Four Levels of Lumbar Spondylolysis
Baogan Peng* and Duanming Li
Department of Spinal Surgery, General Hospital of Armed Police Force, China
*Corresponding author: Baogan Peng, Department of Spinal Surgery, Institute of Spinal Surgery, General Hospital of Armed Police Force, 69 Yongding Road, Beijing 100039, China
Received: May 20, 2014; Accepted: June 24, 2014; Published: June 26, 2014
A 19-year-old man was admitted to our hospital because of severe back pain irresponsible to conservative therapies for 2 years.
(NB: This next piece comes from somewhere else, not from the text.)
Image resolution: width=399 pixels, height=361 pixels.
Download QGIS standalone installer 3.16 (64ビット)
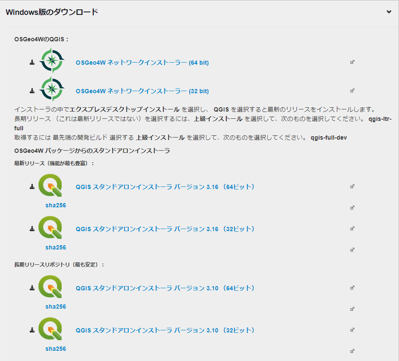[165, 187]
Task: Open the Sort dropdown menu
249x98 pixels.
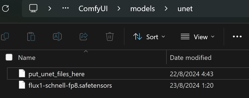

Radiographs and two dimensional CT scan showed lumbar spondylolysis at L2-L5 four levels bilaterally (Figure 1). T2-weighted MRI showed normal signal in all lumbar discs. Because daily activities were severely limited, surgery was recommended for the case. The patient underwent bilateral isthmic repair at L2-L5 four levels. Bilateral L2-L5 isthmi were identified and the lysis area was curetted, freshened and then grafted with autologous iliac bone that was compressed with a pedicular screw connected to a sublaminar hook by a short rod. The symptoms of back pain were completely disappearing after the surgery. He has been followed-up for 2 years,and his symptoms have nerve recurred. Fusion was found in all isthmi 14 months after surgery according to evaluation of lumbar radiographs and CT scan (Figure 2).